Autant dire que malgré le cadre plus "relax" de leur rencontre, les relations entre les deux hommes ne sont pas au beau fixe, d'autant que David Cameron avait mené une violente campagne contre Jean-Claude Juncker lors de l'élection du président de la Commission, il y a un an.
• Pour mettre la pression sur ses partenaires européens
Cette rencontre avec Jean-Claude Juncker n'est que la première étape d'un long marathon européen pour le Premier ministre britannique, puisqu'il projette de rencontrer chacun des 27 chefs d'Etat de l'Union européenne avant le Conseil européen qui se tiendra les 25 et 26 juin. L'objectif de cette tournée ? Convaincre les dirigeants des Etats-membres du bien-fondé des réformes demandées par la Grande-Bretagne, et s'accorder sur la forme à leur donner (constitutionnelles ou non, compensations pour les autres membres…).
Ultime signe de défiance vis-à-vis de l'UE, le projet de loi organisant le référendum qui devrait être déposé jeudi au Parlement exclut les ressortissants de l'UE vivant sur le sol britannique du scrutin. Soit 1,5 millions de votants tout de même.
David Cameron navigue donc à vue, utilisant cette menace du "Brexit" pour faire pression sur ses partenaires européens tout en espérant ne pas devoir la mettre à exécution. Il entretient d'ailleurs encore le mystère sur la date à laquelle se tiendra le référendum pour ménager les milieux d'affaires de la City.
Comment s'organisent les partisans du maintien et de la sortie de l'UE ?
• Pour les partisans du maintien, c'est le branle-bas de combat
Le lobby bancaire voudrait en effet que le référendum se tienne en 2016, pour ne pas prolonger cette période d'incertitude mauvaise pour le business. Le site spécialisé sur la politique européenne Politico explique d'ailleurs que certaines entreprises et banques, dont HSBC et Deutsche Bank, menacent de quitter la City en cas de victoire de la sortie de l'UE. La confédération des industriels britanniques, la plus grosse association du monde des affaires du pays, a appelé ses membres à se prononcer en faveur d'un maintien dans l'UE, arguant qu'il s'agissait là d'une question "d'intérêt national". Richard Branson, fondateur de Virgin, a pour sa part prévenu que le Brexit serait "un désastre absolu".
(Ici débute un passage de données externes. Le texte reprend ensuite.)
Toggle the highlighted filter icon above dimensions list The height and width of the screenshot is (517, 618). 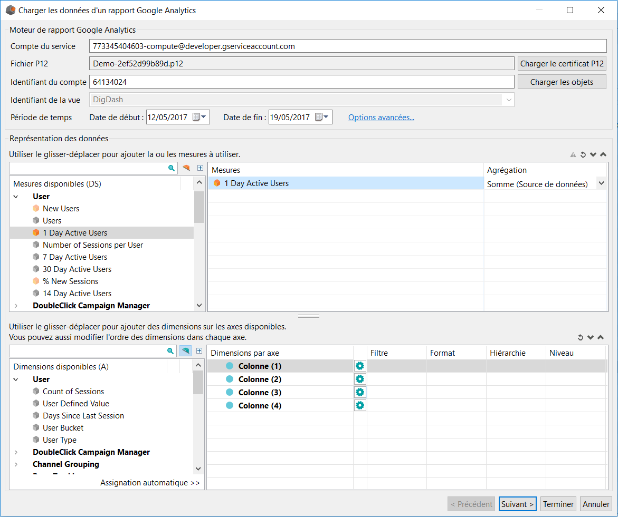click(x=186, y=352)
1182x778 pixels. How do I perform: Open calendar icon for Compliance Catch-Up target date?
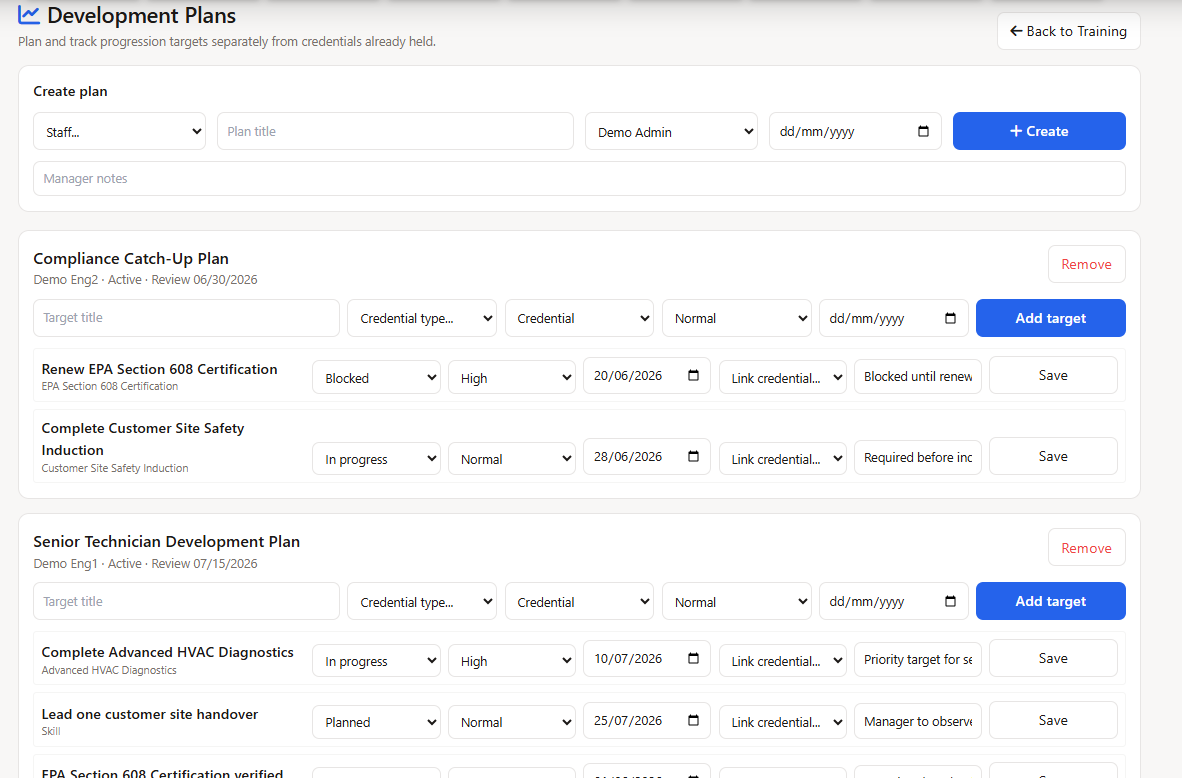coord(951,318)
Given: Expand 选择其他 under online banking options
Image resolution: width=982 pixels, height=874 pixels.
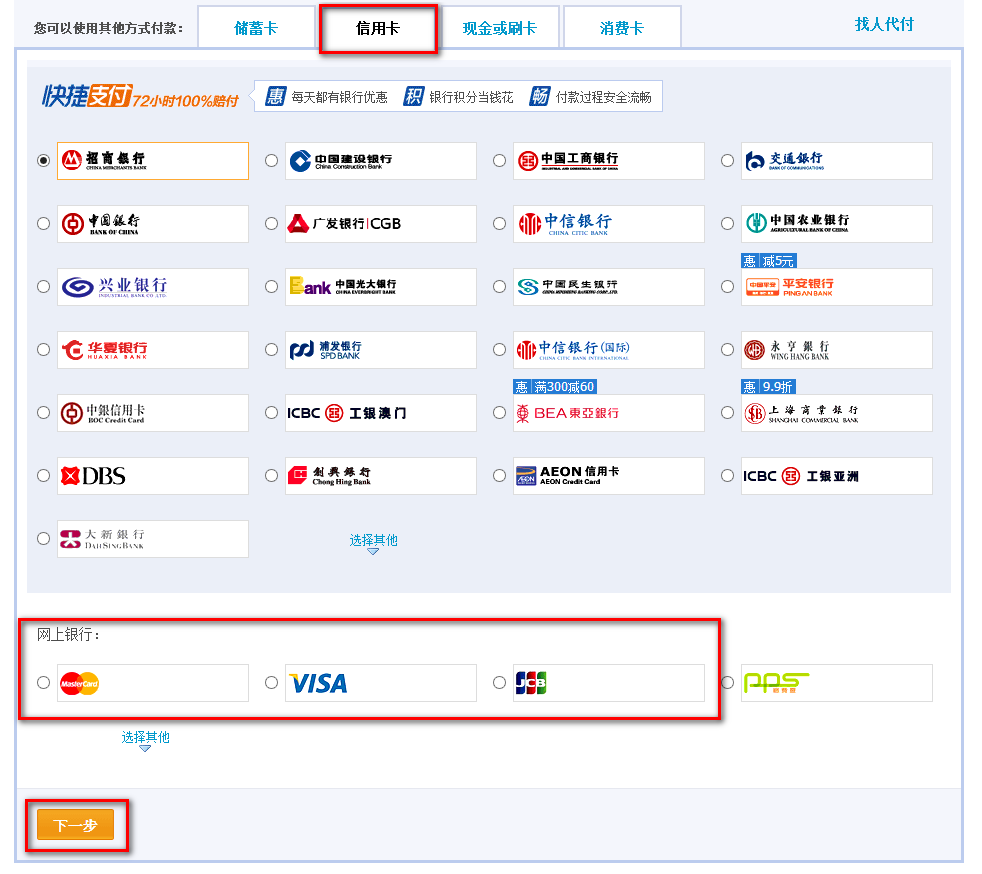Looking at the screenshot, I should tap(145, 738).
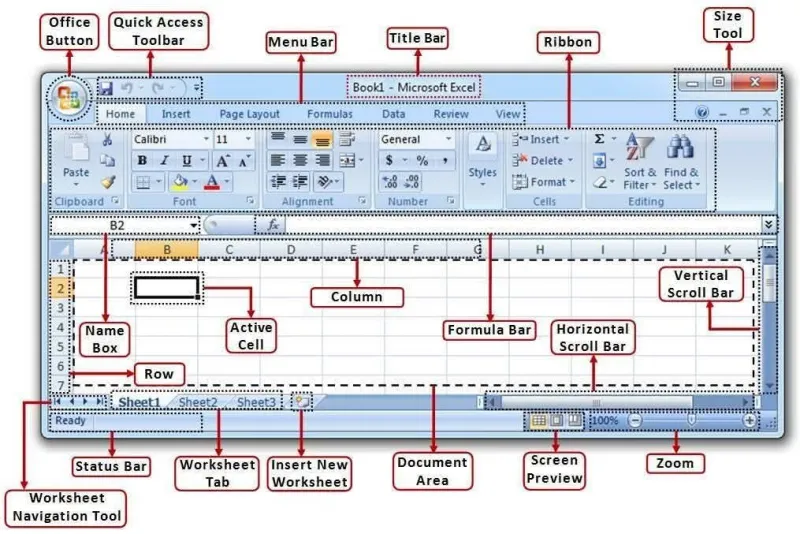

Les partisans du maintien dans l'Europe s'activent donc un peu en ordre dispersé. Et pour cause, ils ne s'attendaient pas à ce que les conservateurs obtiennent une telle majorité aux dernières élections générales et comptaient sur un "hung parliament" (un parlement suspendu car sans majorité absolue) pour que le projet de référendum soit abandonné. Or, les urnes les ont pris de court.
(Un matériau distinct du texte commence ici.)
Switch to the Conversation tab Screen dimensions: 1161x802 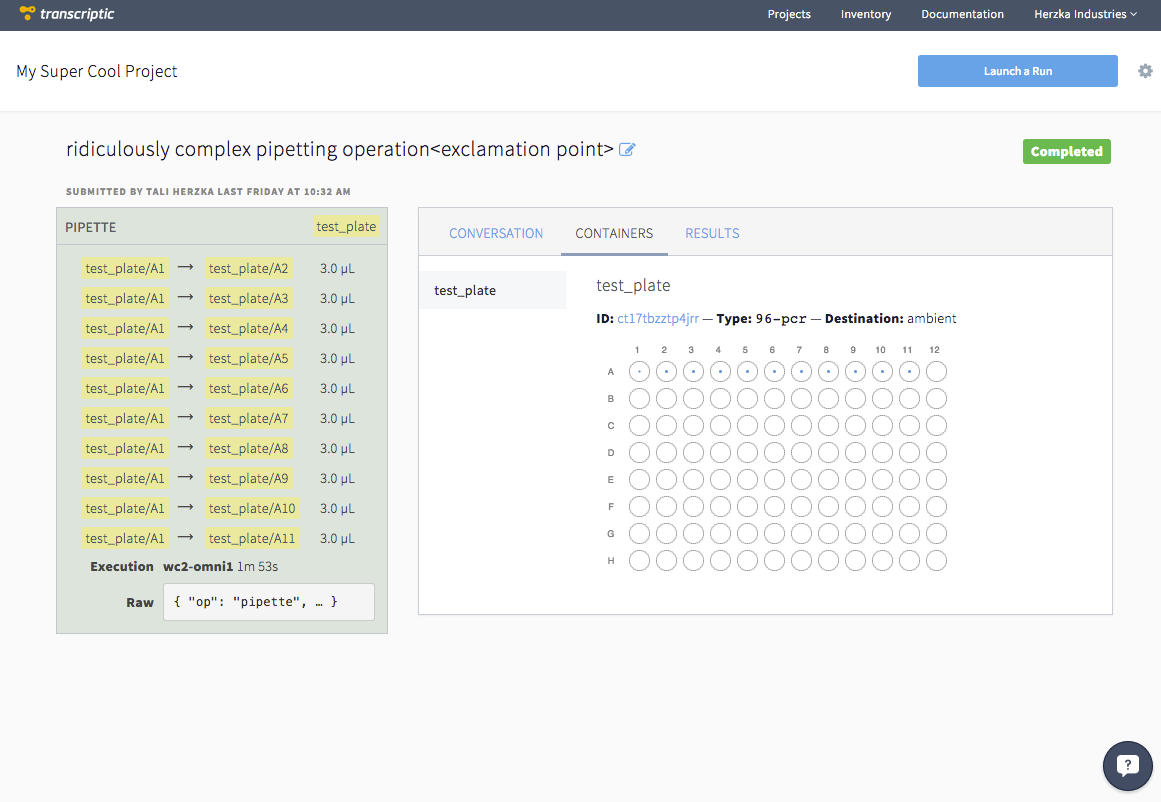496,233
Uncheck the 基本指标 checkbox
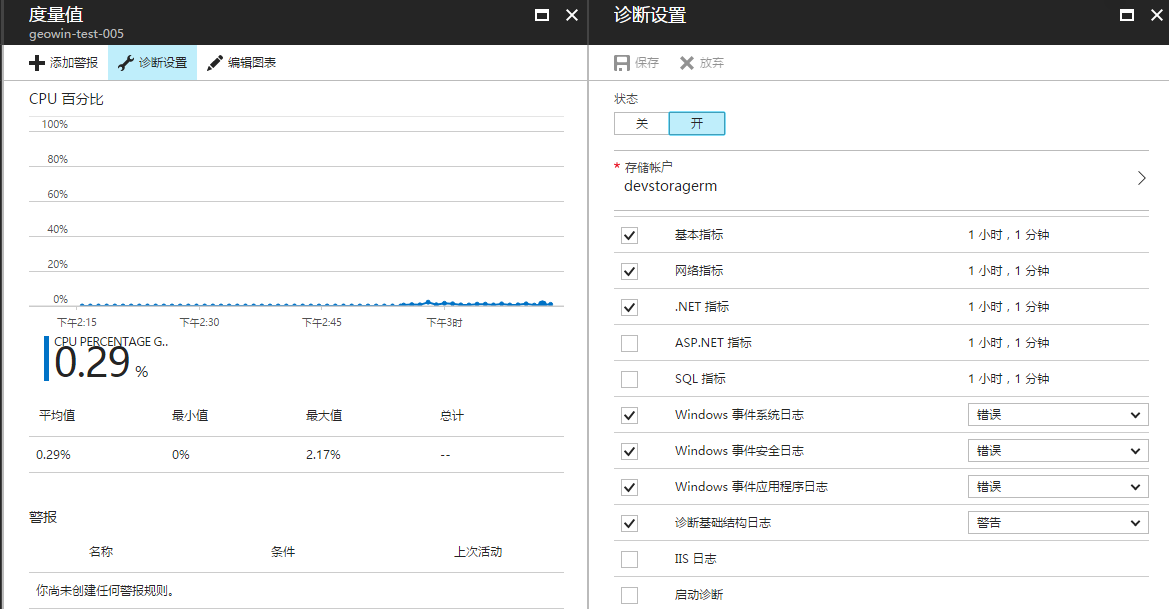The image size is (1169, 609). (629, 236)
Selon Politico, les partisans du maintien devraient lancer une campagne à partir de la fin juin ou du début du mois de juillet, portés par trois lobbies : Influence britannique, Mouvement Européen au Royaume-Uni et Les affaires pour une nouvelle Europe. Le principal mécène devrait s'appeler Lord Sainsbury, PDG de la chaîne de supermarchés éponyme.
• Nigel Farage pourrait coûter des voix aux partisans de la sortie
Le camp du "non", beaucoup plus structuré, a tout de même un handicap, souligné par Simon Tilford, directeur du centre pour les Réformes Européennes : Nigel Farage. "Le leader Ukip veut absolument jouer un rôle central dans cette campagne, mais il reste un personnage très clivant, qui fait fuir les électeurs les plus indécis", explique le lobbyiste. Indécis, le vote le sera sans nul doute, si le scénario du référendum sur l'indépendance écossaise se reproduit. A l'époque, la plupart des électeurs se déclaraient encore "indécis" à une semaine du scrutin. Ce sont ces citoyens qui devraient avoir un impact décisif sur l'avenir britannique, mais aussi européen.